**DATA SHOWN:**
________________

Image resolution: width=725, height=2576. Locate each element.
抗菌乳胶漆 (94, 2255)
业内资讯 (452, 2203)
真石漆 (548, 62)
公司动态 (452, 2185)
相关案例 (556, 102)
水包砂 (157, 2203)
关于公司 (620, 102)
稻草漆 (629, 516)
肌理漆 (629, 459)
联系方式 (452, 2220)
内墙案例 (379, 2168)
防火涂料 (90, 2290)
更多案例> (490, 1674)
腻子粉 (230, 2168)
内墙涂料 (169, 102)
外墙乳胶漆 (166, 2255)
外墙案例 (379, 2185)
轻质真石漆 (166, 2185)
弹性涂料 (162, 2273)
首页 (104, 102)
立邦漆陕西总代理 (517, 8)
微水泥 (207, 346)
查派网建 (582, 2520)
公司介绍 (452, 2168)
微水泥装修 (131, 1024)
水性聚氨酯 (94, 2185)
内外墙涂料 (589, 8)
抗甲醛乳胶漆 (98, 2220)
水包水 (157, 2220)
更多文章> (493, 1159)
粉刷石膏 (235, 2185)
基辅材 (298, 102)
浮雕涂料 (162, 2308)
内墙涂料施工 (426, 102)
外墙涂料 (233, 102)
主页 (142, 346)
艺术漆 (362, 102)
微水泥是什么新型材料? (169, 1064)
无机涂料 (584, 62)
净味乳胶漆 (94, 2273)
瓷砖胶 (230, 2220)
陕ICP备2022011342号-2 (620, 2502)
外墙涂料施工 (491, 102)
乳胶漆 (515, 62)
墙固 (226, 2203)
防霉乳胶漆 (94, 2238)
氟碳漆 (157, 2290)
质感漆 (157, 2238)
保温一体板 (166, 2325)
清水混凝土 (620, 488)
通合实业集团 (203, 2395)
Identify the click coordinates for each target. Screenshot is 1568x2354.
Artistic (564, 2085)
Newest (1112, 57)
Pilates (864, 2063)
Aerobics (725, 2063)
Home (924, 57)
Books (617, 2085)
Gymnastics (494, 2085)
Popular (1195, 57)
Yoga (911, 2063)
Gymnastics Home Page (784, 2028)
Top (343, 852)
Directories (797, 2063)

________________

**REQUIRED WORK:** In the listing above, find the line with "查派网建 (582, 2520)" and set down that line and all after it exactly, through the final line.

**COMPLETED TASK:**
查派网建 (582, 2520)
公司介绍 (452, 2168)
微水泥装修 (131, 1024)
水性聚氨酯 (94, 2185)
内外墙涂料 (589, 8)
抗甲醛乳胶漆 (98, 2220)
水包水 (157, 2220)
更多文章> (493, 1159)
粉刷石膏 (235, 2185)
基辅材 (298, 102)
浮雕涂料 (162, 2308)
内墙涂料施工 (426, 102)
外墙涂料 (233, 102)
主页 (142, 346)
艺术漆 (362, 102)
微水泥是什么新型材料? (169, 1064)
无机涂料 (584, 62)
净味乳胶漆 (94, 2273)
瓷砖胶 (230, 2220)
陕ICP备2022011342号-2 (620, 2502)
外墙涂料施工 (491, 102)
乳胶漆 (515, 62)
墙固 (226, 2203)
防霉乳胶漆 (94, 2238)
氟碳漆 (157, 2290)
质感漆 (157, 2238)
保温一体板 (166, 2325)
清水混凝土 (620, 488)
通合实业集团 (203, 2395)
Identify the click coordinates for each target. Screenshot is 1568x2354.
Artistic (564, 2085)
Newest (1112, 57)
Pilates (864, 2063)
Aerobics (725, 2063)
Home (924, 57)
Books (617, 2085)
Gymnastics (494, 2085)
Popular (1195, 57)
Yoga (911, 2063)
Gymnastics Home Page (784, 2028)
Top (343, 852)
Directories (797, 2063)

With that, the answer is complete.